On one such occasion, David Brown was a mere stud's length away from applying a fairytale finish. However, the dream appeared to be fading when, in the eighth minute, Chelsea went ahead. Poyet, having attempted to prompt Sutton into the penalty area, reacted adroitly when the ball bounced back to him and, from 30 yards, drifted a wonderful shot into the top corner.

As the afternoon grew danker and less hospitable Chelsea's overall grip became stronger. Their lead was doubled after half-an-hour. Harley flew to the byline and delivered a left-footed cross marginally behind Sutton; but the Chelsea striker, who had failed to convert an earlier chance, arched acrobatically to head home.

Uncowed, the Tigers resharpened their teeth and bit back. The Jamaican World Cup player Theodore Whitmore had already inconvenienced Ed de Goey with one slithery shot when he released Brown to circumnavigate the Dutch keeper and pull a goal back.

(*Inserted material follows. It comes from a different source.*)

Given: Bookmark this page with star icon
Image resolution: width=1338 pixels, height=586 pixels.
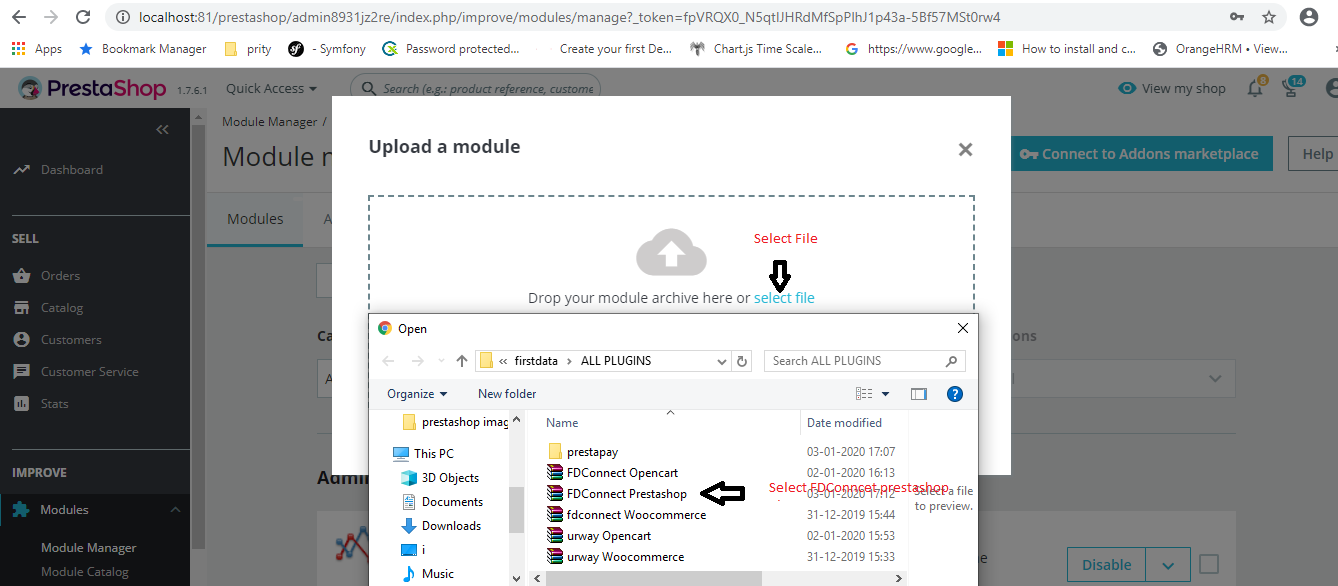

That, though, represented a false dawn for the underdogs whose tails were firmly back between their legs by the time the second half was a quarter-of-an-hour old. The interval was 180 seconds old when, emerging from a penalty box crowd, Hough teed up Di Matteo to curl Chelsea's third from 20 yards.

At once, Chelsea attacked again. Harley, their outstanding individual, created vast acreage for himself and his cross enabled Poyet to head beyond Bracey. With the game almost exclusively condensed inside the Hull half, Poyet completed his hat-trick, sliding in Wise's cross from close range.

Right on 90 minutes, Mike Edwards deflected Wise's speculative shot into his own net. It was Chelsea's sixth of the day.